1\. Set realistic goals. Mine is "500 words per day, no excuses." It takes 1-2
hrs.

2\. Start when it's easy. I started my 500 word per day rule over a week-long
vacation. This builds the confidence that you can achieve your goal in a
reasonable amount of time.

3\. Have a routine for getting started. I have a special writing playlist and
play the same song every time I start writing. Over time your brain forms
associations and will automatically go into the right mode.

4\. If you're having trouble getting started, try imagining how good you will
feel once you've hit your daily goal. While you're doing that, count from 10
to 1 as if you're about to launch the space shuttle. Then start.

5\. Focus on daily progress. Your feedback loop should be "I won at writing
500 words today," not, "I'm now 10.5% done instead of 10.3% done."

The writing itself is never going to become truly automatic or habitual. What
will become a habit is _expecting_ that you'll make progress every day, and
_knowing_ that you're capable of succeeding today.

------
Tichy
Made me think why brushing my teeth is so "easy" for me. I don't like it, but
I won't miss it. I suspect one reason could be the immediate feedback (bad
breath) if I miss it one night.

So interpolating from that, presumably the delay of feedback might make a huge
difference for successfully or unsuccessfully taking on a new habit?

I guess pretty much the only other habit I have is drinking a cup of coffee in
the morning. So being addictive helps, too.

------
RyanMcGreal
If it's a bad habit? 1 or 2 repetitions.

If it's a good habit? Apparently never.

------
AndrewDucker
I find that some things change faster than others. Acclimatising myself to new
things can take quite a short period of time, for instance. I switched from
drinking flavoured drinks to drinking plain water and it took about 5 days
before flavoured drinks started tasting too sweet and water started tasting
'right'.

------
rhodin
I guess it takes a lot of self-experiments to find out. I usually go with this
"one habit/month-approach" from T.Ferris:
[http://www.fourhourworkweek.com/blog/2009/01/07/the-power-
of...](http://www.fourhourworkweek.com/blog/2009/01/07/the-power-of-less-leo-
babauta-zen-habits/)

------
learnalist
In short: The article is so so, its more thought provoking than instantly
insightful.

note ( I voted this up by mistake )

Below is "Thought provoked" response.

This kind of study/statement should be semi straight forward to turn into a
web application. Assuming there was a way to have complete faith in the trust
mechanism. But im off topic.

Back to the forming of habits. I don't believe even for an olympic athlete
going to the gym or doing a rep, set or lap of something is ever without
thinking. So its safe to say everyone's view of a habit will be different.
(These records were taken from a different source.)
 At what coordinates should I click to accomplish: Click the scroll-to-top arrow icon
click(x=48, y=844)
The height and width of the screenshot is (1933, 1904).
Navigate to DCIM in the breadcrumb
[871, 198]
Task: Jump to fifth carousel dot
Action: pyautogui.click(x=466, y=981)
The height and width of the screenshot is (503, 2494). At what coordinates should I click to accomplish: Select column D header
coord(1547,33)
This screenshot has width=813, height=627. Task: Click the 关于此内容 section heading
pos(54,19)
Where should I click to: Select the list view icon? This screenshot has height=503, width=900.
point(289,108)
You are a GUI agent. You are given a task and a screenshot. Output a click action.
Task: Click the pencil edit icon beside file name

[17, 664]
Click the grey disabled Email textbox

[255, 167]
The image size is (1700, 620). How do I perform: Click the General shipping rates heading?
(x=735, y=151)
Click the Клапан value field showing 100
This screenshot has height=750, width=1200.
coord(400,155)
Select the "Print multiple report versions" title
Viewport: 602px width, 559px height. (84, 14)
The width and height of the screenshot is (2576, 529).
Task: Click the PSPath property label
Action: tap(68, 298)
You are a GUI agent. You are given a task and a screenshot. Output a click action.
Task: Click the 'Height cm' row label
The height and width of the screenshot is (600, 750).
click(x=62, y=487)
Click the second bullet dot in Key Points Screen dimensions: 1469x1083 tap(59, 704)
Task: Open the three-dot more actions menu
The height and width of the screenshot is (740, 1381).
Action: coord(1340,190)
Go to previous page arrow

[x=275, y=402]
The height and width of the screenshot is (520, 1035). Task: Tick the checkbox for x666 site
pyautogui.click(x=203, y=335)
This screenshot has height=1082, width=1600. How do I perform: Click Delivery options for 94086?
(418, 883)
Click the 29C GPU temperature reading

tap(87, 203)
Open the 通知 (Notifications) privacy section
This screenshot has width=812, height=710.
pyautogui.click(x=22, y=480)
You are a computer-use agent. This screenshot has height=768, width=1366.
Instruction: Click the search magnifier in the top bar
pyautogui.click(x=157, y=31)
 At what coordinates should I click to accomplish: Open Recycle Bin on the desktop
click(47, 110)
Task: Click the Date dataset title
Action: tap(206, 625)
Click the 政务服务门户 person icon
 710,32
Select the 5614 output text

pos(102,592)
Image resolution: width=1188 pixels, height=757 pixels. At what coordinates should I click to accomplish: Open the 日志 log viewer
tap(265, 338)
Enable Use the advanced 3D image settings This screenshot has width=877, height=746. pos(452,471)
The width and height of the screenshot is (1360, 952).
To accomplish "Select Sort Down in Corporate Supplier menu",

Things which you get feedback from I would say are easy to continue doing. The
feedback can be loose jeans, feeling fresher, looking better, not going back
to the api.

Would learning to write unix commands be like learning a habit?

What would happen if you mixed up learning a habit and the spaced learning (
SRS ) concept for learning something new? Or could you argue that they are one
of the same.

------
alan-crowe
The complicating factor is that mental rehearsal is both dramatically weaker
at producing a habit than actual activity and also mindbogglingly easier to
do. If you want to get into the habit of drinking a glass of water each
morning you can think about this many times during the day, and rehearse it as
you drift off to sleep at night, ready to wake fully committed.

What happens when you multiply the two efficiency factors together forming the
product of the near-zero effectiveness with the huge frequency of repetition?
More than one? Less than one? I think it is sometimes more than one, which
means that research that look at habit as activity only, and discards thought,
is confusingly incomplete.